LIST OF TASKS
(a) According to the CRM guide, why must companies give the customer service department special attention when selecting CRM? Answer in one to three sentences.
(b) Write the next part of the CRM guide, starting right after its last sentence.

DOCUMENT SEGMENT
====

CRM Built for Customer Service

The Executive Guide to Selecting CRM that Meets Service Needs

Source: Pivotal CRM whitepaper.

Customer service personnel constitute a company’s front line in customer retention, satisfaction, and relationship management. Accordingly, as companies embark on their CRM selection process, they must pay special attention to the needs of the customer service department and ensure that sales and marketing objectives don’t eclipse service considerations. Nowhere within an organization is the opportunity to use CRM to deliver an exceptional customer experience and build lasting customer relationships—while cutting costs and increasing productivity—stronger than within the customer service department.

Why Customer Service Needs CRM that’s Built for Them

Delivering an exceptional customer experience and building strong customer relationships are key goals for today’s corporate leaders. Recognizing that loyal, satisfied customers are the true drivers of business success, companies of all sizes across diverse industries are realigning their operations and transforming their work cultures to become “customer-centric,” placing customers’ needs and preferences at the core of their business.

====

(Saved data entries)
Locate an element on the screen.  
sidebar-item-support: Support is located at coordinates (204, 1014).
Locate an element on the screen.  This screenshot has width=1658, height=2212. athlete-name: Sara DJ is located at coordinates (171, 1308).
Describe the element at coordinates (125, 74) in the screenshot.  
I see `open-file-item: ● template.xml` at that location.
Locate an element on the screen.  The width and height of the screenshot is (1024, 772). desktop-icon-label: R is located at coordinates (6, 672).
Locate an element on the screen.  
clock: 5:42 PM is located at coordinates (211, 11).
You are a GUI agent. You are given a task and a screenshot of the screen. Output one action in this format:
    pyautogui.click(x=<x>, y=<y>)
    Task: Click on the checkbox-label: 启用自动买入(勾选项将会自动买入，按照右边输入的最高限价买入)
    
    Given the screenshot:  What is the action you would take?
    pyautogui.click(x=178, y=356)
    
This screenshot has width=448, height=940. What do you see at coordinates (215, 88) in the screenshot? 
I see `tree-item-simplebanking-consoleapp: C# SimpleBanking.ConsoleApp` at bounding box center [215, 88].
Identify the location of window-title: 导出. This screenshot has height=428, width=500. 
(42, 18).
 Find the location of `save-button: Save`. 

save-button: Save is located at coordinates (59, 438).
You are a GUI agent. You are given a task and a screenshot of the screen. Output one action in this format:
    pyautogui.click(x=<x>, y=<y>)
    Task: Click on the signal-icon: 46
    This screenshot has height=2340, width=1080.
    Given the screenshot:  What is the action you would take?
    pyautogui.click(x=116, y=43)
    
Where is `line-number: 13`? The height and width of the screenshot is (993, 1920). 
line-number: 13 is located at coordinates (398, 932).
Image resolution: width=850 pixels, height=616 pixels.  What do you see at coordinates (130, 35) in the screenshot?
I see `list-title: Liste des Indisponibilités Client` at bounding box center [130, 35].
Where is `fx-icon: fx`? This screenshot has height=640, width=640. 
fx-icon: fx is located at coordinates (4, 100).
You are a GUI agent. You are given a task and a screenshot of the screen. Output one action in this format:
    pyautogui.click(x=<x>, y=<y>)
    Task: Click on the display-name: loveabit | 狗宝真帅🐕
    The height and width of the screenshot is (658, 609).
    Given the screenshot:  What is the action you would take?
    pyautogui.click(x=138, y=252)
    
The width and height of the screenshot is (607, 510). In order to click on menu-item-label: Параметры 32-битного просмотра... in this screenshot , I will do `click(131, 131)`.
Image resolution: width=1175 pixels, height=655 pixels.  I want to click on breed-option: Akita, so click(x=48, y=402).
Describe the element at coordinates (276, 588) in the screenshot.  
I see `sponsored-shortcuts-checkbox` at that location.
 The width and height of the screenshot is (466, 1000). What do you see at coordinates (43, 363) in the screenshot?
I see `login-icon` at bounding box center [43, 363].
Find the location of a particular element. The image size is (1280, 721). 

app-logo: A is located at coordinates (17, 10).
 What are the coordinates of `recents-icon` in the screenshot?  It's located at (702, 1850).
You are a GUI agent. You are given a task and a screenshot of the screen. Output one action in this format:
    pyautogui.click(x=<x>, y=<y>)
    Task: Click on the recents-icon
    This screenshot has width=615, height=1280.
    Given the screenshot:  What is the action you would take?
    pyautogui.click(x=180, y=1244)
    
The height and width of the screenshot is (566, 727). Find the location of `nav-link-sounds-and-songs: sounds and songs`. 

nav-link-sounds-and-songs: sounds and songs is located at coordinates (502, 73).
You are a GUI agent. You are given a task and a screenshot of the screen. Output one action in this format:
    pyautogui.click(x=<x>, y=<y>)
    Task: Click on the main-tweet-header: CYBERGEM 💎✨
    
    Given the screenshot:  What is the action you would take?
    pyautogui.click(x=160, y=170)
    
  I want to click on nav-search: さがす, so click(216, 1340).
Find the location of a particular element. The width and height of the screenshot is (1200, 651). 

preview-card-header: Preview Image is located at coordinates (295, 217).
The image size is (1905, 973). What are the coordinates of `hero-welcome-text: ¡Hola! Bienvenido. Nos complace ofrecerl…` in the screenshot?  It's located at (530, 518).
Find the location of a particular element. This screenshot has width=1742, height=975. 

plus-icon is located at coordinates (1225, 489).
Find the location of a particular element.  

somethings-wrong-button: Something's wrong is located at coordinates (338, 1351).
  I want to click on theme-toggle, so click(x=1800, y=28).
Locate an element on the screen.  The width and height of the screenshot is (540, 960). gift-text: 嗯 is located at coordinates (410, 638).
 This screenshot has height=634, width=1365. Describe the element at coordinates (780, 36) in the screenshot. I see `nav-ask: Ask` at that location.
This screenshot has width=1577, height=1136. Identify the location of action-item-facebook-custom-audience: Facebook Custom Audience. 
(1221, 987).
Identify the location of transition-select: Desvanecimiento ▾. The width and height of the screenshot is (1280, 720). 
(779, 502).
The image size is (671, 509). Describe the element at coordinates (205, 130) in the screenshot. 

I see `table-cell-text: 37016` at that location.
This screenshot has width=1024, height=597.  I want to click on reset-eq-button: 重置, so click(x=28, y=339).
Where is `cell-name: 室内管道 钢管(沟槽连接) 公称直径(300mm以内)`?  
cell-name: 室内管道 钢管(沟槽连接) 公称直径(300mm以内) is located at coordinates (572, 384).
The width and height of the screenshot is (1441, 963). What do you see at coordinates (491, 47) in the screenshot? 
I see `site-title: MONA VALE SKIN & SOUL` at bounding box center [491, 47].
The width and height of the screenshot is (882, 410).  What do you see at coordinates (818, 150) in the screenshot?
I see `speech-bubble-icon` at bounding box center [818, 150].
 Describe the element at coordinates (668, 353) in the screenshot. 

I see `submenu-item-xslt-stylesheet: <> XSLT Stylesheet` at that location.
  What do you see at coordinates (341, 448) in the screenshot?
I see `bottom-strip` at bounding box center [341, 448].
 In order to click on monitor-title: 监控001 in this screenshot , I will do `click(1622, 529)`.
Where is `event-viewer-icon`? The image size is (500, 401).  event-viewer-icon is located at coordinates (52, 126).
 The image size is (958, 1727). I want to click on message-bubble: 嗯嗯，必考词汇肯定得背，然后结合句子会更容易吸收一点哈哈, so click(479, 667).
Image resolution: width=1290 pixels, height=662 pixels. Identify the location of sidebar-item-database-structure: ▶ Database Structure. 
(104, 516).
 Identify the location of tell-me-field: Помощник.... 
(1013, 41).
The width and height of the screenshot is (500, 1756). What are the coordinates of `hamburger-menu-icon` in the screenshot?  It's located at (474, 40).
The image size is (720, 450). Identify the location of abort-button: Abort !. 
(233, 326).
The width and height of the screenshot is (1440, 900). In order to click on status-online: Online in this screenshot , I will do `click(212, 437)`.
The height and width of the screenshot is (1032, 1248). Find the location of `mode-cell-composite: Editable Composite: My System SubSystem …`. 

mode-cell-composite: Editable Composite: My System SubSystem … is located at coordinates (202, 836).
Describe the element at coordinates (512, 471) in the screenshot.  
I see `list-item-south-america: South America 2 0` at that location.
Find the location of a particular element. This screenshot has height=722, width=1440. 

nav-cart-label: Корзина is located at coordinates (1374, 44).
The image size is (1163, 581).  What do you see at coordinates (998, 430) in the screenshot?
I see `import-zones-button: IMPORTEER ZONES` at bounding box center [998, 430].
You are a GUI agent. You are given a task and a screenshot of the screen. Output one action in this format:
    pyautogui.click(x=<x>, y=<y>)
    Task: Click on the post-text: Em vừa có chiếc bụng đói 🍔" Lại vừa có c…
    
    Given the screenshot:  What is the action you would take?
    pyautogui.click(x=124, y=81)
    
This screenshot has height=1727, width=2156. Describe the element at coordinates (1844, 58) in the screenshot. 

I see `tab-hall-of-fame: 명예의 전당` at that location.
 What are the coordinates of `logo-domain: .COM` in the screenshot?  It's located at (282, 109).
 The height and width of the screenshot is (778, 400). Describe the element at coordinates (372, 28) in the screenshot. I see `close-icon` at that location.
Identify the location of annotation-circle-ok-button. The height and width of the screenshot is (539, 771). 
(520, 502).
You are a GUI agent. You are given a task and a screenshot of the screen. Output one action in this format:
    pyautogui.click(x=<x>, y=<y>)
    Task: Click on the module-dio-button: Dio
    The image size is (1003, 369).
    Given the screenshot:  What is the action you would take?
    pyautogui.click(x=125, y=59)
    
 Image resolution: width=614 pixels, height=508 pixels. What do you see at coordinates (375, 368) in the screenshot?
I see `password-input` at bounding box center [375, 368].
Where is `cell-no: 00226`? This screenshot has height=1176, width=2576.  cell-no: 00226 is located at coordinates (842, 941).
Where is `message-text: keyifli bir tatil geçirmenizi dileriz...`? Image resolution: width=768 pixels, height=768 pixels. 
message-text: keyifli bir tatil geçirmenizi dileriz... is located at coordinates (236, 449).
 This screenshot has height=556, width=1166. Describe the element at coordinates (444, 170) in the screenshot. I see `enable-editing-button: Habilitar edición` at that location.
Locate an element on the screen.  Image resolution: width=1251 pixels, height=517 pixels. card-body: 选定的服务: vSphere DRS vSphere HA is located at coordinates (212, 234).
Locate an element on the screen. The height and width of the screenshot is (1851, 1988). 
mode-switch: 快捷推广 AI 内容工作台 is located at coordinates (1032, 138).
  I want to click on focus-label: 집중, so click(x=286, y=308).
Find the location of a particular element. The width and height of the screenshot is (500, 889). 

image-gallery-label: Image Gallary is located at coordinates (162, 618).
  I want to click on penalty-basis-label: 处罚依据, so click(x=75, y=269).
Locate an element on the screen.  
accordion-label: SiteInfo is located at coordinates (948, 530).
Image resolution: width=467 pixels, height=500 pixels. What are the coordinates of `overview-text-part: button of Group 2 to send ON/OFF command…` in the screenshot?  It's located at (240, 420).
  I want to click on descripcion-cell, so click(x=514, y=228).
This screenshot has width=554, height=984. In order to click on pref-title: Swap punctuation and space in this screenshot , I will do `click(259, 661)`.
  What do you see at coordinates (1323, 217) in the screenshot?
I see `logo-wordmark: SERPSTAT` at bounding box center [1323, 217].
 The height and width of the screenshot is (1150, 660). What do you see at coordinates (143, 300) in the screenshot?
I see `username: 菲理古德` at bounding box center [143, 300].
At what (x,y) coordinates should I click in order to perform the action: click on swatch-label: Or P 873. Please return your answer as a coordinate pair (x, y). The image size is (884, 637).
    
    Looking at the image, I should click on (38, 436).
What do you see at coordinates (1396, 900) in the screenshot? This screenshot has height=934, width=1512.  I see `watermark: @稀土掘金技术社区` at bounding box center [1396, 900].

====

ANSWERS TO THIS EXERCISE
(a) Customer service personnel are a company's front line in customer retention, satisfaction, and relationship management. For that reason, companies choosing CRM must attend to that department's needs and keep sales and marketing objectives from eclipsing service considerations.

(b)
Making a business more customer-centric is a multi-pronged effort that requires transformations of process, culture, and strategy from the top levels of the company down through every individual employee. While establishing a customer-centric vision and strategy should always be the first step, technology plays a critical role in providing the infrastructure and tools to implement this vision and build it into daily processes. As broad-reaching systems that impact all customer-facing processes, customer relationship management (CRM) systems are typically central to companies’ efforts to reinvent the customer experience and embrace customer-centricity.

As a consequence, many organizations are currently taking a serious look at their customer relationship management strategies and supporting systems. Companies that have gone without a CRM system until now are recognizing that such a solution may be necessary to take them to the next level and align their firm around the customer effectively. And even enterprises that have used CRM systems for years are reexamining their strategies and looking at ways they can use their system more effectively or upgrade to a more current, flexible, or powerful system.

The Customer Service Factor

CRM projects may be initiated by any of several different areas of the company. Often, for example, a need for sales force automation (SFA) or marketing automation may drive a broader CRM initiative. In fact, in a somewhat ironic inversion, customer service is sometimes almost an afterthought in customer relationship management projects, despite its obvious importance to the customer experience.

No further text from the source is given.